As escolhas, feitas de forma racional ou sob influência de emoções, têm impacto no

crescimento ou no declínio de quem as faz. O conto “Decadência”, um dos que compõe o livro Mutiladas (2024), do escritor moçambicano Eduardo Quive, descreve como a vida do protagonista é afectada pelas suas decisões.

No conto, é apresentada a história de Vitorino, um trompetista que faz digressões por vários países africanos, mas que tem de parar de tocar, depois de ter sido acometido pela tuberculose. De volta a Moçambique, e precisando de cuidados, percebe que só existe uma pessoa, do seu passado, a quem possa recorrer.

No auge da carreira, Vitorino Vitorino chega a actuar para delegações de chefes de Estado, porém, o que Rosália Mboa canta, na sua música intitulada “Pima Nhana”, “Tudo o que voa, vem para baixo, de vez em quando (…)”, acontece com Vitorino. Quando a sua carreira despenca, ele não só vai abaixo como lá permanece.

A situação enfrentada pela personagem de Eduardo Quive sugere que nenhuma das decisões tomadas por Vitorino, aquando do seu sucesso, inclui fazer investimentos que lhe gerassem renda, ter poupança ou manter relações saudáveis com familiares e/ou amigos na sua terra natal. O protagonista acomoda-se, assumindo suas conquistas como definitivas.

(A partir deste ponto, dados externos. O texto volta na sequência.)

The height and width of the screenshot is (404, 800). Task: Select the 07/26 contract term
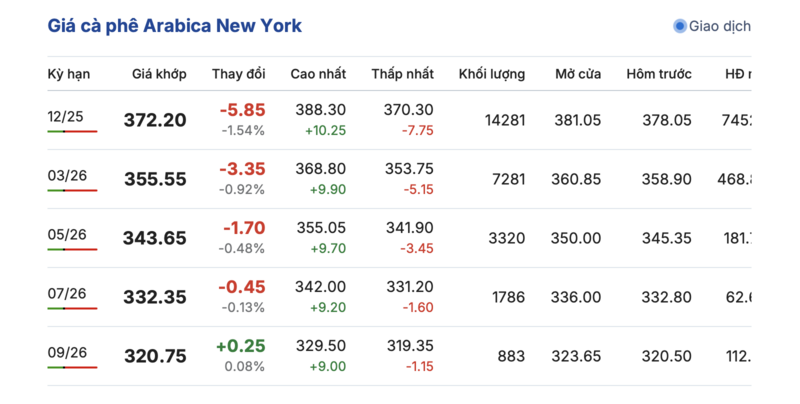coord(68,293)
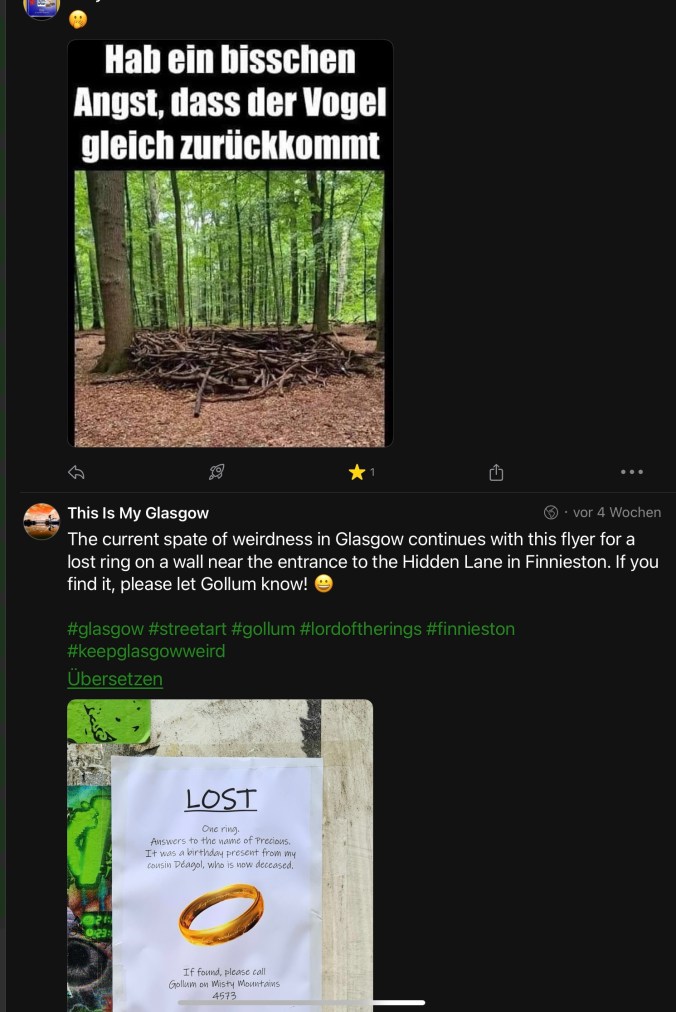Open the LOST ring flyer photo
Viewport: 676px width, 1012px height.
coord(220,855)
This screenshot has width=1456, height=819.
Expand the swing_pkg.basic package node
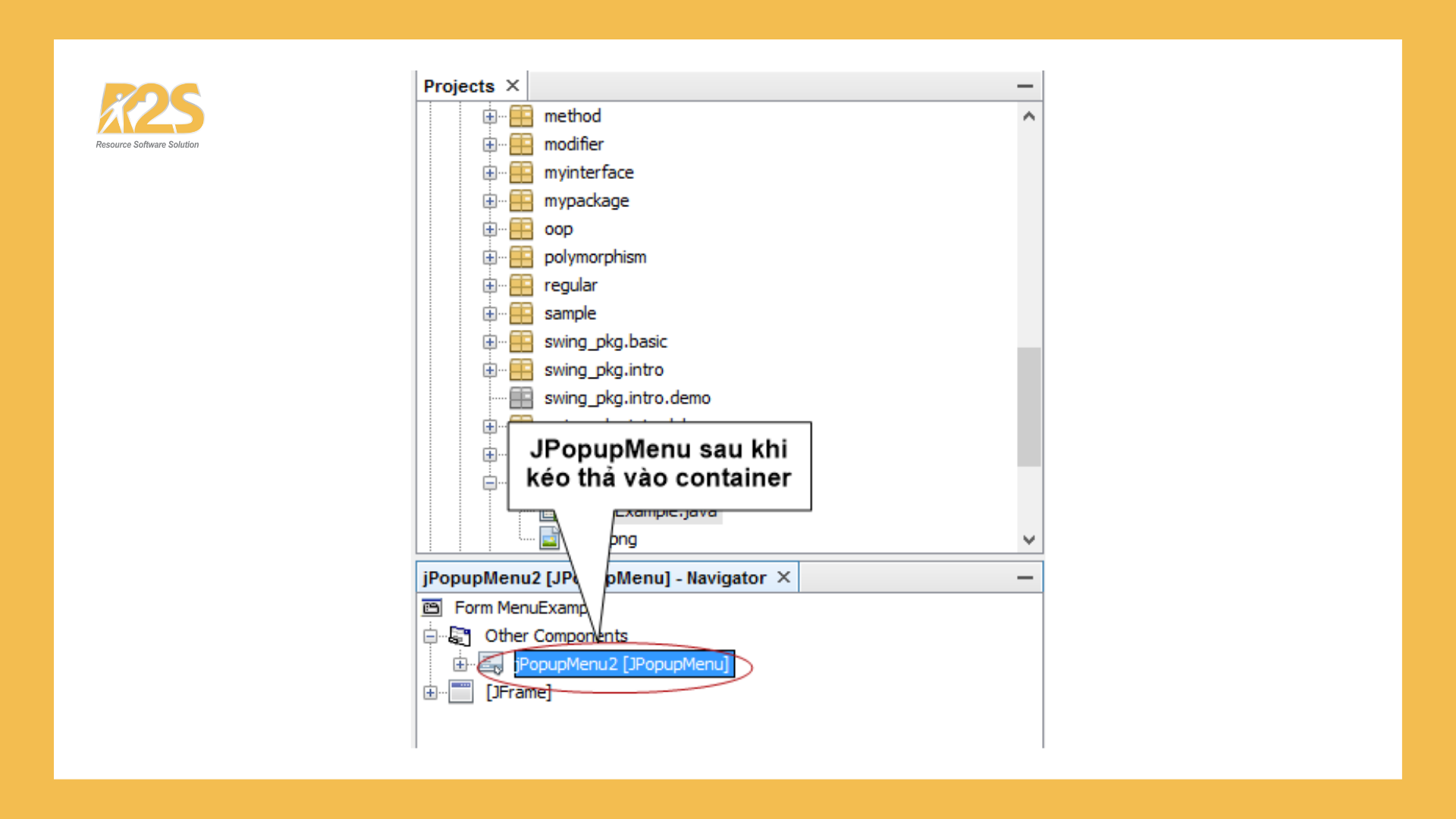tap(490, 342)
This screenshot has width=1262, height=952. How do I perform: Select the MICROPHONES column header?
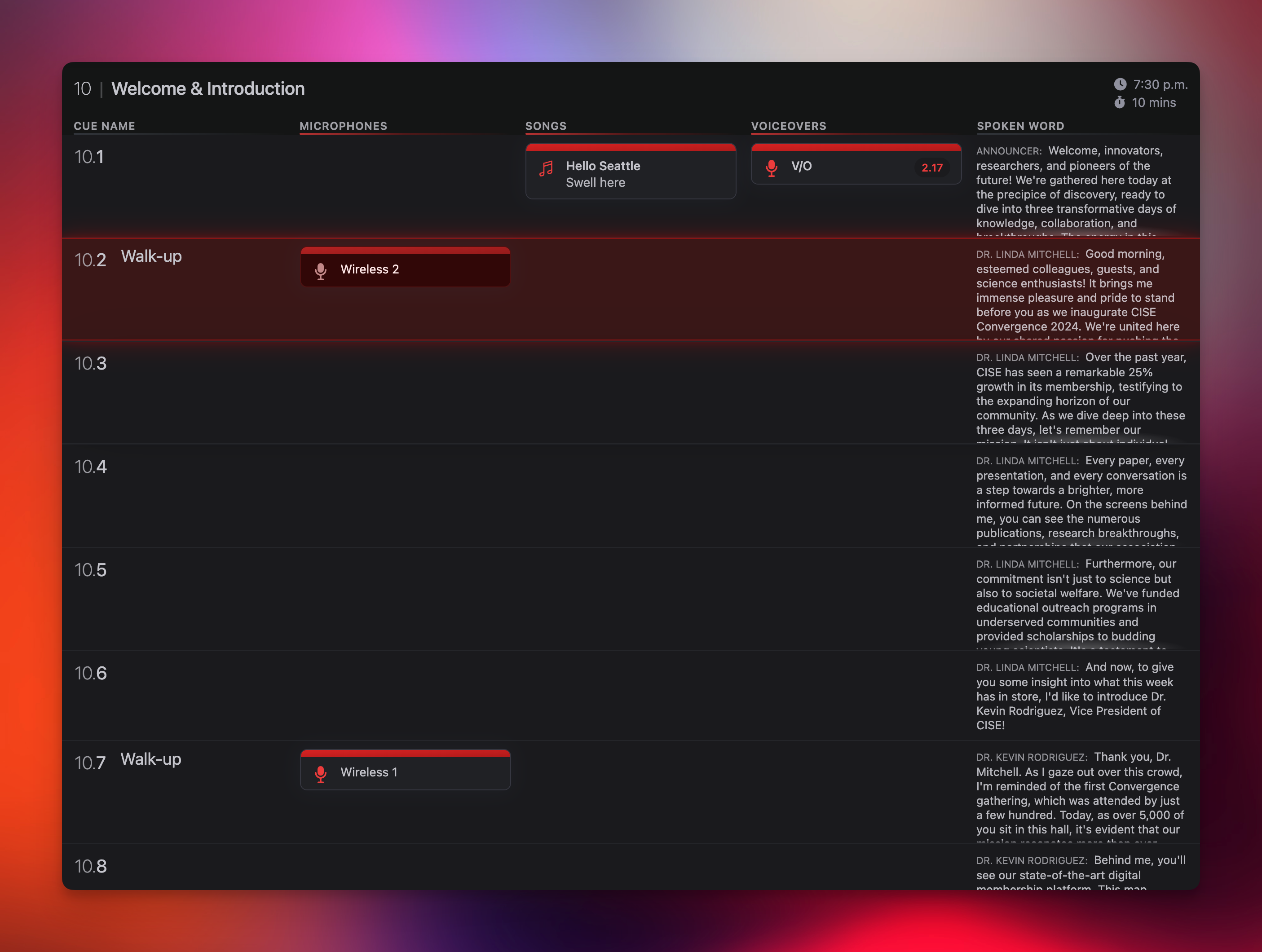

Vitorino atribui a culpa da sua miséria ao destino e à má sorte. Este aspecto leva à reflexão o conceito de locus de controle, um termo da Psicologia Social da Aprendizagem que, segundo Puerto (2023), é a percepção que uma pessoa tem sobre as causas dos eventos na sua vida.

O controle pode ser interno, quando o indivíduo atribui as causas ao seu comportamento, ou externo, quando atribui as causas a factores que não dependem de si.

Os pensamentos do personagem, como “(…) é lixado o destino” e “azar demais”, evidenciam que o seu locus de controle é externo, o que contribui para que ele se mantenha na inércia e não considere buscar mudanças, já que se vê como um interveniente passivo da sua própria vida.

O cenário descrito no conto não é diferente do de histórias reais que já foram tornadas públicas no nosso país. Jovens que alcançam o sucesso e perdem-se nas excentricidades, esquecendo-se de usar as oportunidades que têm para construir bases sólidas e um património sustentável. Quando, por alguma razão, “vêm para baixo”, tal como Vitorino, o seu comportamento é de vitimização. Culpam o destino, o azar e até as pessoas ao seu redor, menos a si próprios, transferindo a outrem a responsabilidade pela sua pobreza financeira e/ou mental.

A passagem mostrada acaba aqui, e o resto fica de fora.